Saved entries
------------------------------------------------------------

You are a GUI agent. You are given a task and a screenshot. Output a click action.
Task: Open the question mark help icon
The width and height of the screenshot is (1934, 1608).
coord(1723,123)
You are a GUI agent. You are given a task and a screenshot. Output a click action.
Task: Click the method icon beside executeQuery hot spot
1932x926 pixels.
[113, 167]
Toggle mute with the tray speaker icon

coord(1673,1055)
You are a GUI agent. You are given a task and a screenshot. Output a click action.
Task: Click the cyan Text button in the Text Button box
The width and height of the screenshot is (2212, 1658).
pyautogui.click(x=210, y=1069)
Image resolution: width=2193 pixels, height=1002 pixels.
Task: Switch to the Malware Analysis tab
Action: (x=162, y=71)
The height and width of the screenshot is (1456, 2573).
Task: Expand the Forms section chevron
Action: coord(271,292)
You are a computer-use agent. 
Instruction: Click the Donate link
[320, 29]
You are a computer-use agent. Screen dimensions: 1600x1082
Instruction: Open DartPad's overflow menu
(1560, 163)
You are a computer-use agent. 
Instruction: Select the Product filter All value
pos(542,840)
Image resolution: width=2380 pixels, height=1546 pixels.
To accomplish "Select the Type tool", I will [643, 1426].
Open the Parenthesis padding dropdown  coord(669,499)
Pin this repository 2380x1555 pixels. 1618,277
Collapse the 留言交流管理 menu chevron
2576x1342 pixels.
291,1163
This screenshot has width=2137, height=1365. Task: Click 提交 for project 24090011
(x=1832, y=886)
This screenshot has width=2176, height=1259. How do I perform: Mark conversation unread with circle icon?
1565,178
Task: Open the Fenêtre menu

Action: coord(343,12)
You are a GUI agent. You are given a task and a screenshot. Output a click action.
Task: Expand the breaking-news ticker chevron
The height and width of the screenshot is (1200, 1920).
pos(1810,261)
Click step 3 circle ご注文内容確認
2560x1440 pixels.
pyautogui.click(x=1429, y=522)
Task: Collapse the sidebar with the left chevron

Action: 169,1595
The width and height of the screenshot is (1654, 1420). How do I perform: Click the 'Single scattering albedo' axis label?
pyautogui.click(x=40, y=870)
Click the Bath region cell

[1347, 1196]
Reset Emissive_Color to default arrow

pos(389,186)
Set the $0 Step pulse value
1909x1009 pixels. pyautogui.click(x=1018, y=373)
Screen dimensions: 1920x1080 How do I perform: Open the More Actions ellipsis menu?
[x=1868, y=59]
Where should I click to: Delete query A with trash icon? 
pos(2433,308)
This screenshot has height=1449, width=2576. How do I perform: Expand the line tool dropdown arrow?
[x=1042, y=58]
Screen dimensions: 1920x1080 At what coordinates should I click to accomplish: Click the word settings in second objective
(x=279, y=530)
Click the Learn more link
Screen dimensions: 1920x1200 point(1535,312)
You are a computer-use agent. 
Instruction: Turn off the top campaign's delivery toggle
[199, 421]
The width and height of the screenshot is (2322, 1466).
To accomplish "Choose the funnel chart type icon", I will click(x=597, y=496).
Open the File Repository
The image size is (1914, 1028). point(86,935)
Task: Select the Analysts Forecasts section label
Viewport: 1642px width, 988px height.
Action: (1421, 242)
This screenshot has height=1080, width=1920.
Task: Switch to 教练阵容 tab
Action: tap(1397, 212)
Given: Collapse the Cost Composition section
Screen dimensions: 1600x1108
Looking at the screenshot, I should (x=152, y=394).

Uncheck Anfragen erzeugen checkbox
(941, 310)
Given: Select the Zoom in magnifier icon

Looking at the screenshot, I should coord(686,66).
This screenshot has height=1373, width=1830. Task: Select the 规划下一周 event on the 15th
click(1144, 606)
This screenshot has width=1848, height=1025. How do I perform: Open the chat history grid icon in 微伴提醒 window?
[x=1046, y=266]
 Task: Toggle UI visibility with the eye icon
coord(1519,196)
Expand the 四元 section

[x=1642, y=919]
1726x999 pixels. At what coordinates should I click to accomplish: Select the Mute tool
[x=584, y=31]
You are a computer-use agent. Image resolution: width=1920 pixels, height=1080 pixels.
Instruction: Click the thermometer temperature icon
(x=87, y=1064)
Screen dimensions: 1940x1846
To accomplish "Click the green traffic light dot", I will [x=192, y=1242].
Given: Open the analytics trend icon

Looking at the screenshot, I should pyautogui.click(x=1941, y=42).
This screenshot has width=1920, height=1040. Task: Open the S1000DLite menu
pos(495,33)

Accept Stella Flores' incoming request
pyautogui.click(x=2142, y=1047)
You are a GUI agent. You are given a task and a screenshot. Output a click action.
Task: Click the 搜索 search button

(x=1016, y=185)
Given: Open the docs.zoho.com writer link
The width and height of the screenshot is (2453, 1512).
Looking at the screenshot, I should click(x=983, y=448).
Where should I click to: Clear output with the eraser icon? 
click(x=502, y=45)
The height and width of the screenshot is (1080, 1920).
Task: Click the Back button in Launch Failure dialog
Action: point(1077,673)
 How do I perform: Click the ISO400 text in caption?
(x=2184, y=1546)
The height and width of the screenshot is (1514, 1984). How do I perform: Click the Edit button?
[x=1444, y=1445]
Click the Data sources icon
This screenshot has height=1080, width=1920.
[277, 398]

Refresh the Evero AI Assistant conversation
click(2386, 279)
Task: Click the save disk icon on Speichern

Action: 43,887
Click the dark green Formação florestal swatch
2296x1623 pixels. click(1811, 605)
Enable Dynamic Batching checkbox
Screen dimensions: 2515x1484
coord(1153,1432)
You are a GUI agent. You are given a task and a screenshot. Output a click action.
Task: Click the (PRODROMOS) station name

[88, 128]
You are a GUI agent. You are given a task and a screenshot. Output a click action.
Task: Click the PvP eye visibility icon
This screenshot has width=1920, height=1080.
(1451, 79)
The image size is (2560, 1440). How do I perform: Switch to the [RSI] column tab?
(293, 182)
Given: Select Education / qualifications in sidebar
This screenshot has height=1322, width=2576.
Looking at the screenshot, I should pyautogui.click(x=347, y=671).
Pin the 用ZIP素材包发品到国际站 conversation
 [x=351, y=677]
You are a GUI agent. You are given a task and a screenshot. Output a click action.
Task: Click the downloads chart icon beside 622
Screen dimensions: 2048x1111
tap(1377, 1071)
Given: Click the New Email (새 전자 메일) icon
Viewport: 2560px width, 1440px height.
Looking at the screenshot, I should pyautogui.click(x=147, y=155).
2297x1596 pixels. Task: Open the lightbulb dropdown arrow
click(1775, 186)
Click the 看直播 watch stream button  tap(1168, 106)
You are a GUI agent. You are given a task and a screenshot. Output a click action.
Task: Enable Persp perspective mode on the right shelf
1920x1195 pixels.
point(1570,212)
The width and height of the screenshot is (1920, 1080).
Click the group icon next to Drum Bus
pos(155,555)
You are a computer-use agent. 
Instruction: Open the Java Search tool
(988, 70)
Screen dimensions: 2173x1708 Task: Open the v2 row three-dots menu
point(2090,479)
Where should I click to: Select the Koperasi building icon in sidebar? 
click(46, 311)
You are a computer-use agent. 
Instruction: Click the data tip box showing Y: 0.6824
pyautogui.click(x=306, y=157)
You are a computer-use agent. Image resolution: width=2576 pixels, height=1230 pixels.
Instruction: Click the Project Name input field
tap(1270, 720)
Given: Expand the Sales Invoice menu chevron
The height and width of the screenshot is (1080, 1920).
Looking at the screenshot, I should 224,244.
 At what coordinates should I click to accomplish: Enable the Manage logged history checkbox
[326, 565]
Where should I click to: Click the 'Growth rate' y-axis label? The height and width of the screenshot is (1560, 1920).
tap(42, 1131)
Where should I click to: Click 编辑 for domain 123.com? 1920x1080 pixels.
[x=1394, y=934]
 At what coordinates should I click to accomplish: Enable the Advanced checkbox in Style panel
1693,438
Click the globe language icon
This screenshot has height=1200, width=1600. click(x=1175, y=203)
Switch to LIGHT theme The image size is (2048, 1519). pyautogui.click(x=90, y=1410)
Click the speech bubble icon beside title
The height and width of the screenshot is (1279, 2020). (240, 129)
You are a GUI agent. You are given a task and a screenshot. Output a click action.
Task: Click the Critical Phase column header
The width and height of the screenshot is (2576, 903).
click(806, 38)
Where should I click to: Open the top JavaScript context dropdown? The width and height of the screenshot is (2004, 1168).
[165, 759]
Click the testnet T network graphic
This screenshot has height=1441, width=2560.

------------------------------------------------------------

*Problem description*
Reproduce exactly, with nothing added, the lines from the one that contains "Instruction: Open the Java Search tool" to the end of the data.

*Answer box*
Instruction: Open the Java Search tool
(988, 70)
Screen dimensions: 2173x1708 Task: Open the v2 row three-dots menu
point(2090,479)
Where should I click to: Select the Koperasi building icon in sidebar? 
click(46, 311)
You are a computer-use agent. 
Instruction: Click the data tip box showing Y: 0.6824
pyautogui.click(x=306, y=157)
You are a computer-use agent. Image resolution: width=2576 pixels, height=1230 pixels.
Instruction: Click the Project Name input field
tap(1270, 720)
Given: Expand the Sales Invoice menu chevron
The height and width of the screenshot is (1080, 1920).
Looking at the screenshot, I should 224,244.
 At what coordinates should I click to accomplish: Enable the Manage logged history checkbox
[326, 565]
Where should I click to: Click the 'Growth rate' y-axis label? The height and width of the screenshot is (1560, 1920).
tap(42, 1131)
Where should I click to: Click 编辑 for domain 123.com? 1920x1080 pixels.
[x=1394, y=934]
 At what coordinates should I click to accomplish: Enable the Advanced checkbox in Style panel
1693,438
Click the globe language icon
This screenshot has height=1200, width=1600. click(x=1175, y=203)
Switch to LIGHT theme The image size is (2048, 1519). pyautogui.click(x=90, y=1410)
Click the speech bubble icon beside title
The height and width of the screenshot is (1279, 2020). (240, 129)
You are a GUI agent. You are given a task and a screenshot. Output a click action.
Task: Click the Critical Phase column header
The width and height of the screenshot is (2576, 903).
click(806, 38)
Where should I click to: Open the top JavaScript context dropdown? The width and height of the screenshot is (2004, 1168).
[165, 759]
Click the testnet T network graphic
This screenshot has height=1441, width=2560.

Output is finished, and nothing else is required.